**WHAT YOU HAVE TO DO:**
Please return each line in the entries below that contains the string "should". Case counts.

**INFORMATION SHOWN:**
• • • •

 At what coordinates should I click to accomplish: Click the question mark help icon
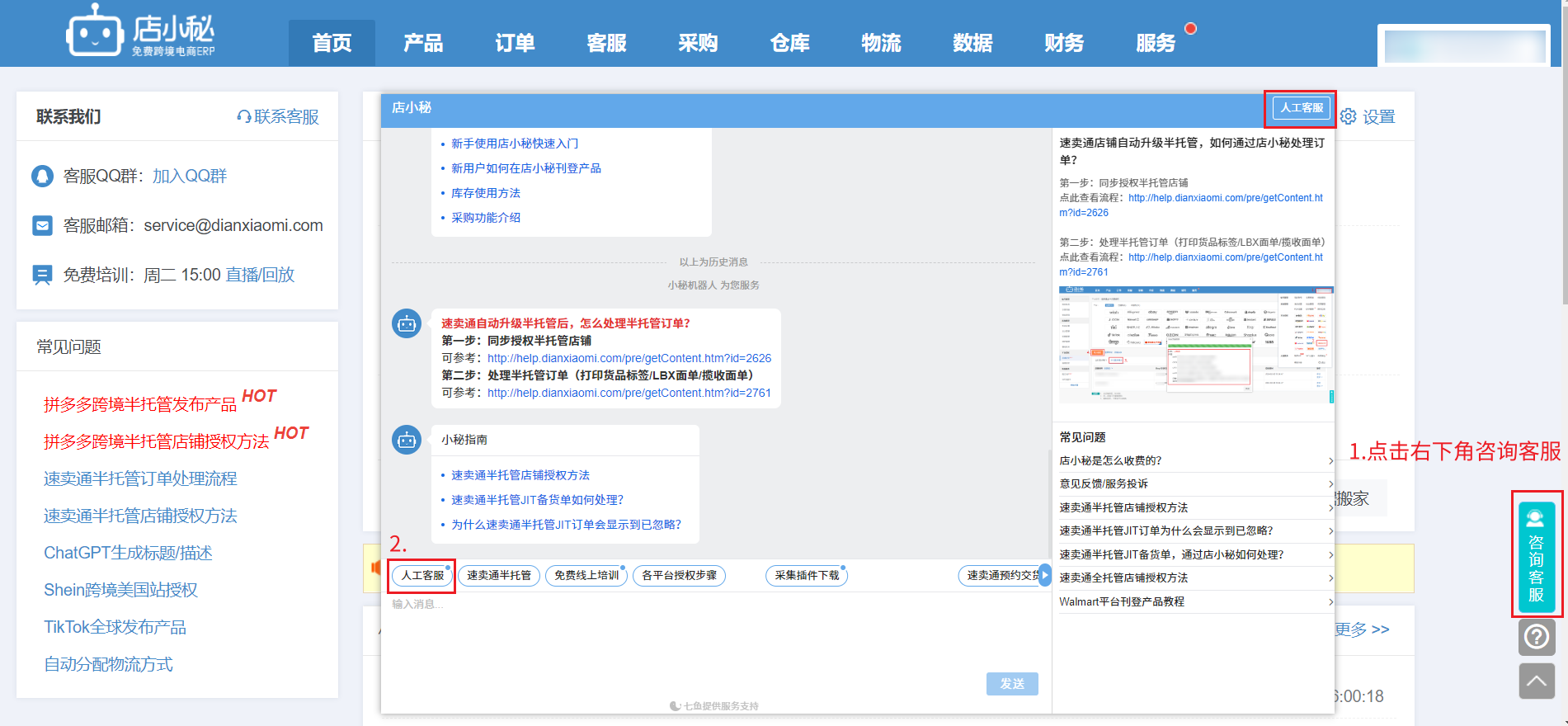click(x=1536, y=637)
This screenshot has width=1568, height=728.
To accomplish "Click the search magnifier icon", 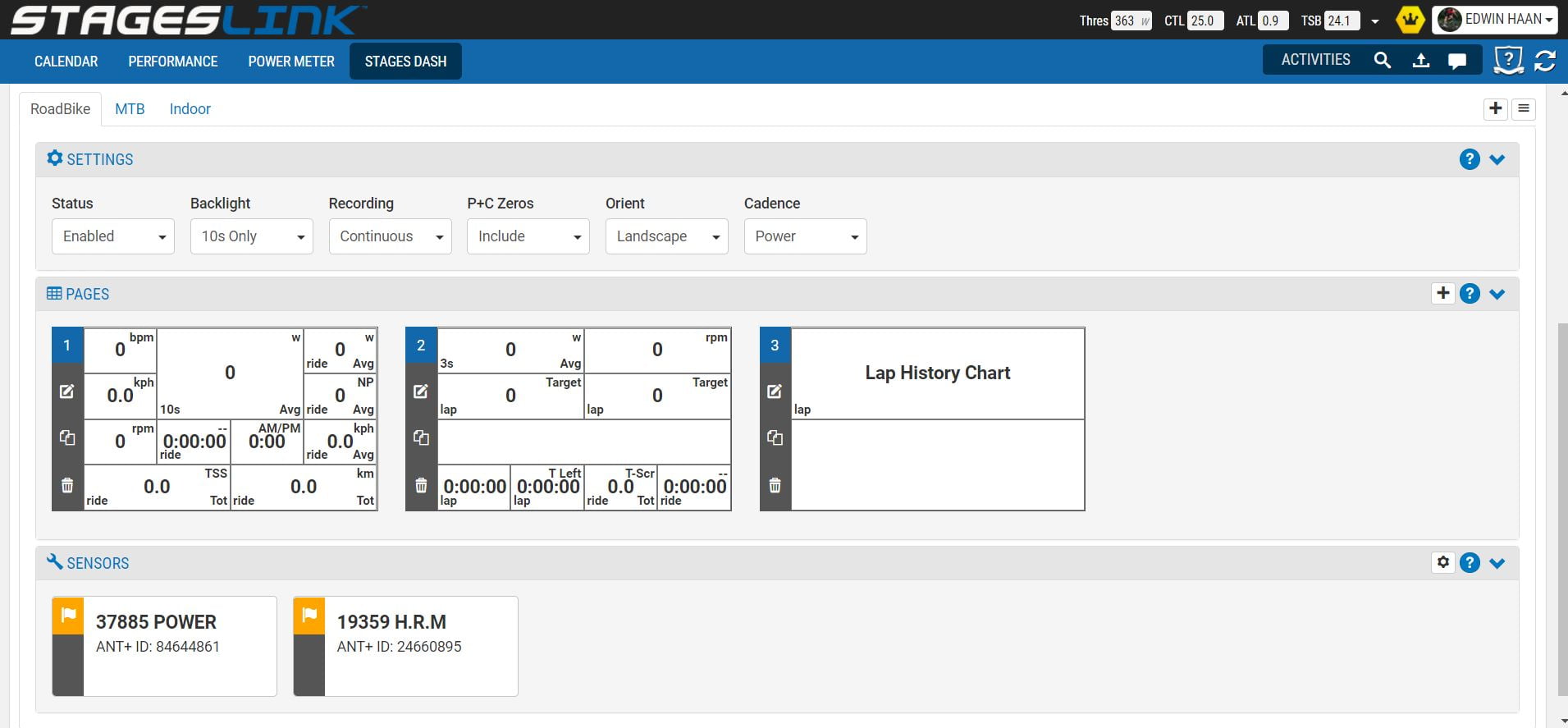I will click(x=1383, y=60).
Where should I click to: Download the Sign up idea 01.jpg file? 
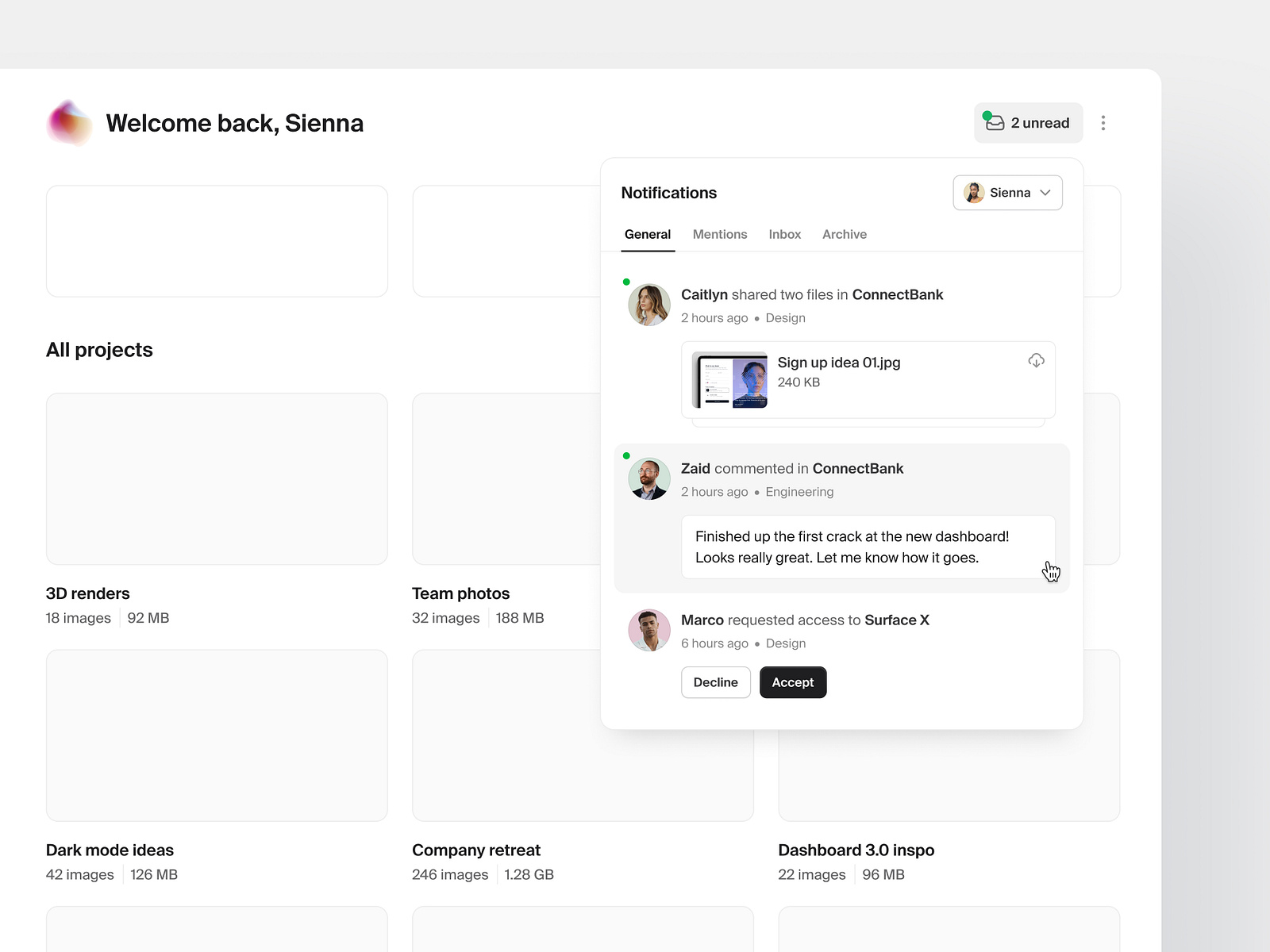pos(1036,360)
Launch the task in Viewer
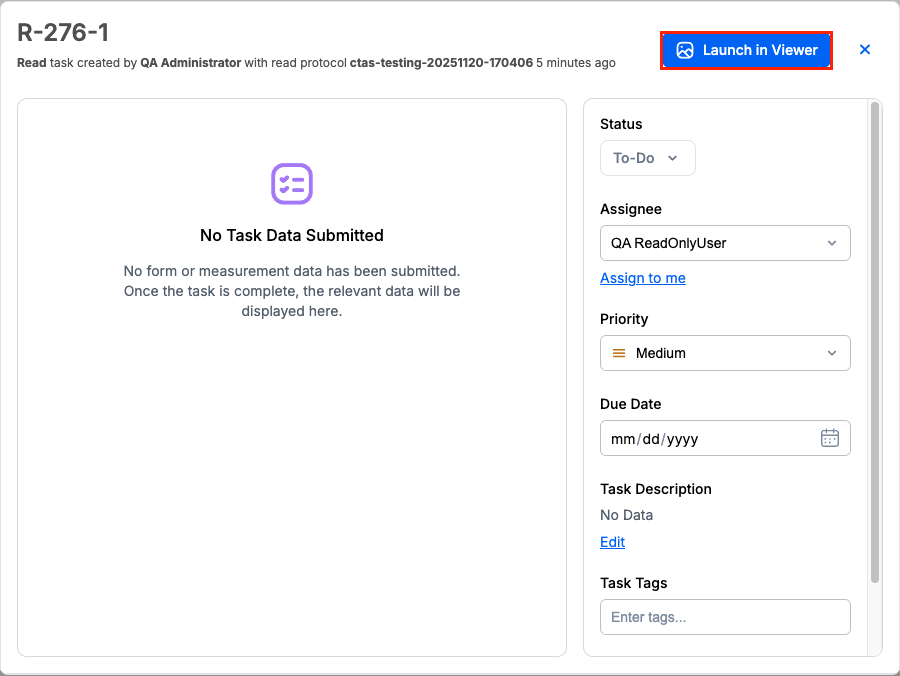Viewport: 900px width, 676px height. click(745, 49)
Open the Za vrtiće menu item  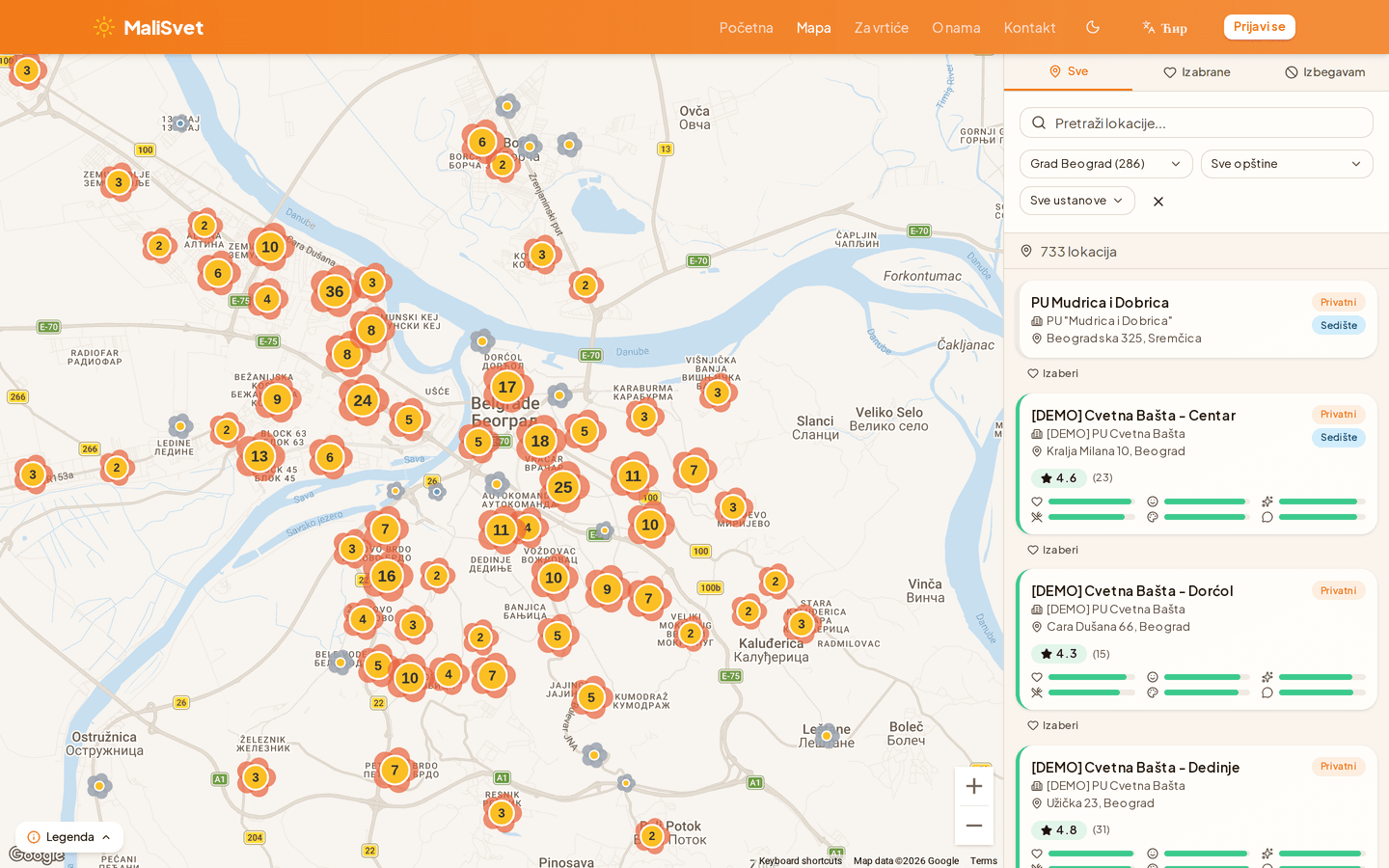(x=881, y=27)
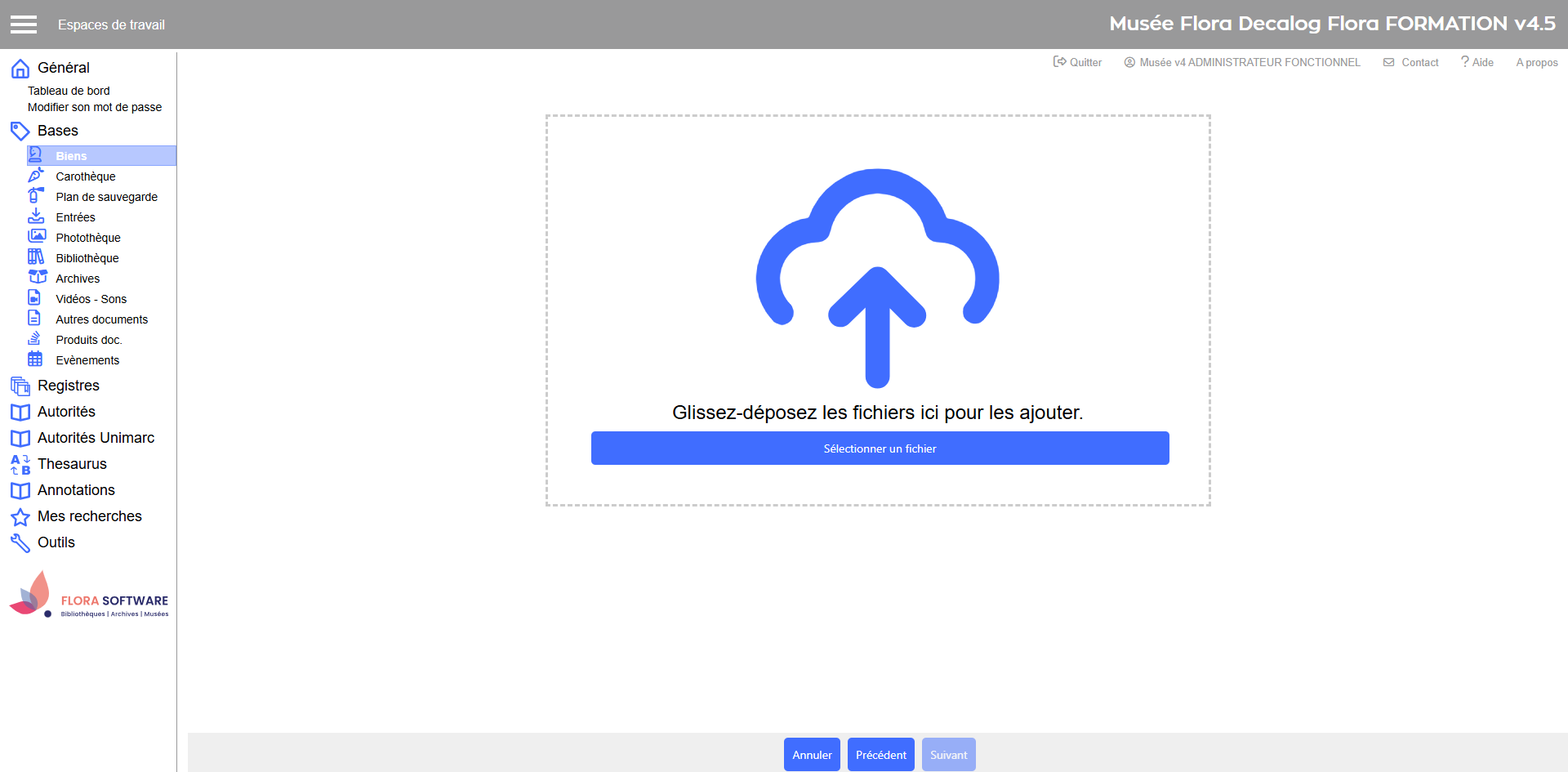Click the Quitter link
The width and height of the screenshot is (1568, 772).
[x=1077, y=62]
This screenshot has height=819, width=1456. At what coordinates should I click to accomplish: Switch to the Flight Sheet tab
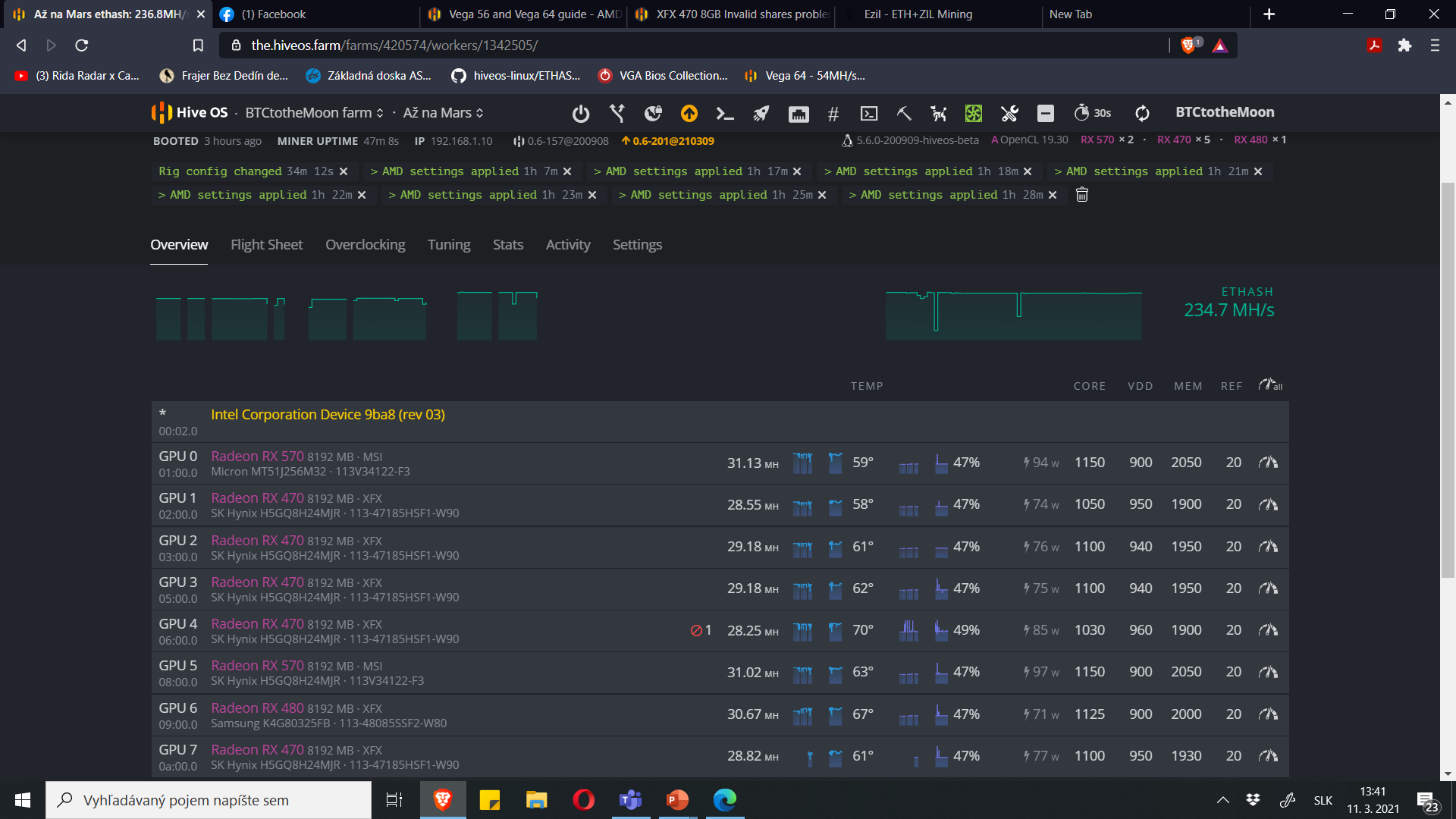[x=266, y=245]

• • • •

**FULL OUTPUT:**
 At what coordinates should I click to accomplish: Click the question mark help icon
Where should I click to: Download the Sign up idea 01.jpg file? 
This screenshot has height=819, width=1456. At what coordinates should I click to accomplish: Switch to the Flight Sheet tab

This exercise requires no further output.